**Complete the following**:
A. Reproduce verbatim the section of the speaker change detection passage that opens with the words containing "Anidjar et al. [22]" and closes with "features in SCD.".
B. Carry on the review of speaker change detection methods, picking up right after its final sentence.

**Excerpt provided**:

····················

In recent developments, studies on SCD based on pre-training technologies have become more frequent. In the work [12], the authors proposed a model for speaker embeddings, which was pre-trained on three conditions: (i) gender classification; (ii) contrastive loss; (iii) triplet loss. Then, the model takes two audio segments (2 s) and feeds them into a classification layer to identify whether they belong to a speaker or more. During the training process, the pre-trained model is not trained; only the classification part is fine-tuned for low-latency SCD in broadcast news. The text-based and multi-modal-based SCD approach is another promising research direction [19,20,21,22]. For the text-based approach, Anidjar et al. [19], proposed a text-only speaker change detection method using word embeddings. Instead of relying on audio, the model uses fixed-length text windows and predicts speaker changes based on semantic similarity. The authors performed tests on Hebrew conversations, it achieved strong performance and generalized well to unseen speakers. The approach is useful in settings where audio is unavailable or not suitable.

Zhao et al. [20] present a text-based SCD method that does not rely on audio signals. The authors propose a hierarchical recurrent neural network (RNN) architecture with static sentence-level attention, allowing the model to effectively incorporate surrounding context when determining speaker changes in text transcripts. The model processes dialogue in two levels: an LSTM encodes individual sentences, and another LSTM handles the sequence of sentence representations. A static attention mechanism helps the model focus on informative parts of the context. Experiments on a large dataset of TV talk show transcripts demonstrate that the method outperforms traditional and non-attention neural models, especially in settings where only textual data are available.

For the multi-modal approach, in the work [21], the authors use the Transformer-Transducer (T-T) model to train a model to turn the audio into speaker turn augmented transcriptions, in which they added a special symbol in the transcriptions to indicate speaker turn for the next training process. Then, they used these transcriptions with a speaker turn symbol as training data and retrain with the previously obtained ASR model, then train a new model with a token-level loss function.

Anidjar et al. [22] propose a hybrid approach to speaker change detection by combining both speech and text-based features. The authors use a Transformer-based model to detect speaker changes in ASR-generated transcripts, while also incorporating audio cues like speaker embeddings. By evaluating multiple fusion strategies (early, late, and hybrid fusion), the work demonstrates that joint modeling of audio and text outperforms using either modality alone. The method achieves strong results on broadcast news datasets, highlighting the complementary nature of acoustic and textual features in SCD.

Another multi-modal approach was introduced by Jung et al. [23], a state-of-the-art multi-modal SCD model that combines both audio and text features using an encoder-decoder architecture. Instead of aligning speaker embeddings with individual words, the authors extract X-vector embeddings from 1.5 s audio windows, allowing for more robust speaker representation. The model architecture features modality-specific encoders (a BERT-based encoder for text and a CNN-based encoder for audio), followed by a Transformer decoder that performs multi-modal fusion and prediction. The system is trained using ASR-generated transcripts, not gold-standard text, making it suitable for real-world deployment. It outputs token-level speaker change predictions and is trained with a binary cross-entropy loss. An evaluation of the AMI dataset shows that the model outperforms previous single-modal and multi-modal baselines.

····················

**Data excerpt**:

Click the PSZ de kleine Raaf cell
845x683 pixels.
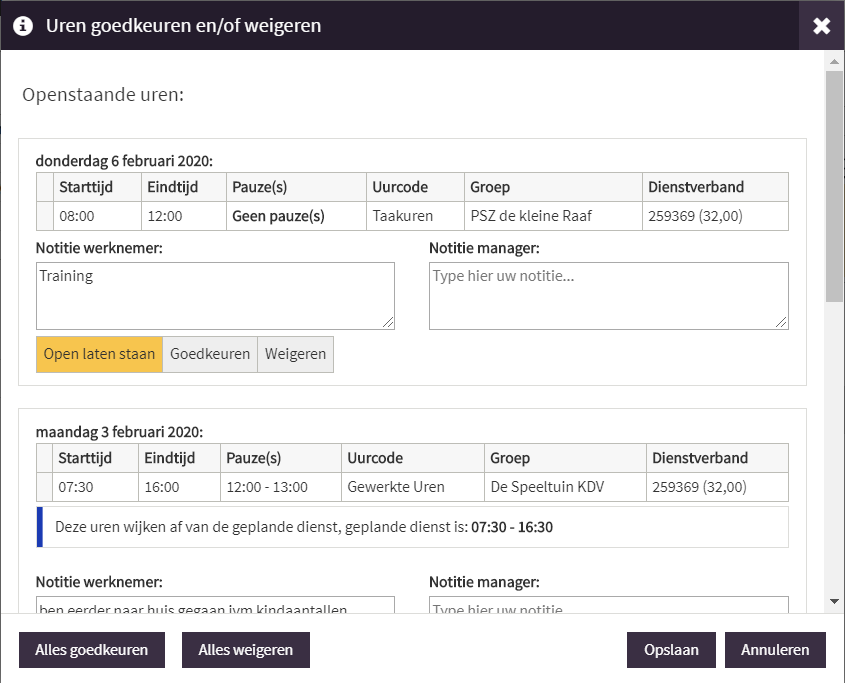pyautogui.click(x=553, y=216)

····················

**Per-task outputs**:
A.
Anidjar et al. [22] propose a hybrid approach to speaker change detection by combining both speech and text-based features. The authors use a Transformer-based model to detect speaker changes in ASR-generated transcripts, while also incorporating audio cues like speaker embeddings. By evaluating multiple fusion strategies (early, late, and hybrid fusion), the work demonstrates that joint modeling of audio and text outperforms using either modality alone. The method achieves strong results on broadcast news datasets, highlighting the complementary nature of acoustic and textual features in SCD.

B.
The last two previous works are compared with the proposed approach in this study. The main difference of our model is the use of large pre-trained models for both text and audio modalities, along with the application of a self-attention layer to enhance audio feature extraction. To address the data imbalance issue, which is inherent to the speaker change detection task, we employ focal loss to further improve the model’s performance.

3. Approach

3.1. Problem Formalization

Speaker change detection aims to find the time points in an audio stream where the speaker changes. Formally, we are given an input sequence of audio features

X = {x_{1}, x_{2}, \dots, x_{T}}

, where

x_{t} \in R^{d}

is the audio feature vector at time frame or segment t, and T is the total number of frames or segments. The task is to predict a binary label sequence

Y = {y_{1}, y_{2}, \dots, y_{T}}

, where

y_{t} = 1

if a speaker change occurs at frame or segment t, and

y_{t} = 0

otherwise.

The goal is to find a function

f_{θ} : X \to Y

, parameterized by

θ

, that minimizes the difference between the predicted labels

\hat{Y}

and the true labels

Y

.

3.2. Multi-Modal SCD Model

Speaker change detection in audio streams can be addressed using a multi-modal approach that integrates audio and text data. Figure 1 illustrates the proposed multi-modal SCD model, which uses both audio and text to find when speakers change during a meeting. First, the multi-talker meeting audio is split into 1 s pieces. These pieces go through a pre-trained model that learns important sounds (using CNN and Transformer), and it creates a speech feature embedding, a short summary of each audio piece. The audio is converted into text using an automatic speech recognition system, rather than using ground-truth transcripts, which makes the approach more practical. The text is split into tokens and processed with a pre-trained language model to create a text embedding. Both the speech and text embeddings are then combined in a fusion layer. After that, a classification layer uses the combined information to decide whether a speaker change happens at each time step.

This model employs two pre-trained large models: (i) large audio models to extract acoustic features from raw audio; (ii) large language model to derive semantic information from the transcript. The combination of these modalities enhances the accuracy of detecting speaker transitions.

3.2.1. Audio Feature Extraction

In the model, audio features are extracted using the pre-trained Wav2Vec2 encoder, which transforms raw audio signals into contextualized hidden representations. Given a 1 s raw audio waveform segment represented as a vector

X \in R^{L}

, where L is the number of audio samples (e.g.,

L = 16, 000

for 16 kHz sampling), we pass this input through the Wav2Vec2 encoder to obtain a sequence of feature vectors:

z^{audio} = Wav 2 Vec 2 (X) \in R^{T \times d}

(1)

where T is the number of time frames after subsampling by the encoder, and

d = 768

is the dimensionality of each feature vector.

To enhance this representation, we further apply a self-attention mechanism that enables the model to re-weight the importance of different time steps based on their relevance to speaker change detection. The attention-enhanced audio representation is computed using the output of Equation (1):

h^{audio} = SelfAttention (z^{audio}) \in R^{T \times d},

(2)

To convert the temporal sequence

h^{audio}

into a fixed-size vector suitable for classification, we apply mean pooling across the time dimension to the output of the attention layer:

{\bar{h}}^{audio} = \frac{1}{T} \sum_{t = 1}^{T} h_{t}^{audio} \in R^{d} .

(3)

This final vector

{\bar{h}}^{audio}

serves as the aggregated audio embedding, capturing both global and locally attended information from the original speech segment. It is used either directly (in audio-only mode) or concatenated with text embeddings (in multi-modal mode) for downstream classification.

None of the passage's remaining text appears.